━━━ DATA FOR ANALYSIS ━━━
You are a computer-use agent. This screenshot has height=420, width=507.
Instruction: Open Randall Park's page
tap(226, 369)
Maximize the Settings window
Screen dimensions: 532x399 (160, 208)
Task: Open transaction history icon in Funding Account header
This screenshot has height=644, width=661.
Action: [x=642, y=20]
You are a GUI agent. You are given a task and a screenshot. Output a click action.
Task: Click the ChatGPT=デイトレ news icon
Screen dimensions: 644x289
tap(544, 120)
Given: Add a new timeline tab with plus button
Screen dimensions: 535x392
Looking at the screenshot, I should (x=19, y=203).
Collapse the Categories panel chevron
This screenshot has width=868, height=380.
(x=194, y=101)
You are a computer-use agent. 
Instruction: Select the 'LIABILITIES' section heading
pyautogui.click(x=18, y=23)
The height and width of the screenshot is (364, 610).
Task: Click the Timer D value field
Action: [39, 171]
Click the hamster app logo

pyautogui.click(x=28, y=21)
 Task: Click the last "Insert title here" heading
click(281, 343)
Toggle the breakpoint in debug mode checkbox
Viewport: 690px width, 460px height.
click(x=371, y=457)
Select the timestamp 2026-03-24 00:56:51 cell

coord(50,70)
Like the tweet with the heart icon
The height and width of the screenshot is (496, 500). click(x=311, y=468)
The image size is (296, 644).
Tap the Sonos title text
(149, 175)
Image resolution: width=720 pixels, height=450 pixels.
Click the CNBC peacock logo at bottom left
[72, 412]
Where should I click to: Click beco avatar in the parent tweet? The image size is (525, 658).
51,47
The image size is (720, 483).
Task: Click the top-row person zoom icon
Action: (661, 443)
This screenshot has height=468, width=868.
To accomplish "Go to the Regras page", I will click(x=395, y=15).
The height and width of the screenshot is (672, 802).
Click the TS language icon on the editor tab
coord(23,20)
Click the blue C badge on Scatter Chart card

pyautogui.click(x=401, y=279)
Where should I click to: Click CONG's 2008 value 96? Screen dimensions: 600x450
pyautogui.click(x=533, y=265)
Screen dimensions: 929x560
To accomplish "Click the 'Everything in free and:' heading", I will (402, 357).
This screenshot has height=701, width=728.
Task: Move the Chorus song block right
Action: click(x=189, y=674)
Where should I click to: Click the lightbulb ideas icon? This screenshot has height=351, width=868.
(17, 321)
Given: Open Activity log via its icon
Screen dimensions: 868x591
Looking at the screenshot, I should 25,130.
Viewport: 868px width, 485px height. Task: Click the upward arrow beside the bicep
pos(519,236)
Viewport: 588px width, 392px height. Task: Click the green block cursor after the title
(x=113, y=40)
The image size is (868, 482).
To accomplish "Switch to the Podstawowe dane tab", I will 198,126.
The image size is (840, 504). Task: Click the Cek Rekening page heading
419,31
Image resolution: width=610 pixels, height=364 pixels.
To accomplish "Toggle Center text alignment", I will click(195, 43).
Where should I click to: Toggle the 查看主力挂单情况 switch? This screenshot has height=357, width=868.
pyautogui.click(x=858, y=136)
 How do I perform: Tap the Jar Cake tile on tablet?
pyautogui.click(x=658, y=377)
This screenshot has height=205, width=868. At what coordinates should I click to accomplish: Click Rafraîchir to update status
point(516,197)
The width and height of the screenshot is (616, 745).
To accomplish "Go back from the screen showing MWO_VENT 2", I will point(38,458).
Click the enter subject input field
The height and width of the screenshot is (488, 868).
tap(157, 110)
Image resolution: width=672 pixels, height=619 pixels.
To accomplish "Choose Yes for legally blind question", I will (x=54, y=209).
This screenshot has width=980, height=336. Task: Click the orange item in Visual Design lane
━━━
▸ **WHAT TO PRODUCE**
Output only an exact transcription of the lines above from the one with "Where should I click to: Click beco" up to and including the one with "This screenshot has height=468, width=868.".

▸ **SOLUTION BELOW**
Where should I click to: Click beco avatar in the parent tweet? The image size is (525, 658).
51,47
The image size is (720, 483).
Task: Click the top-row person zoom icon
Action: (661, 443)
This screenshot has height=468, width=868.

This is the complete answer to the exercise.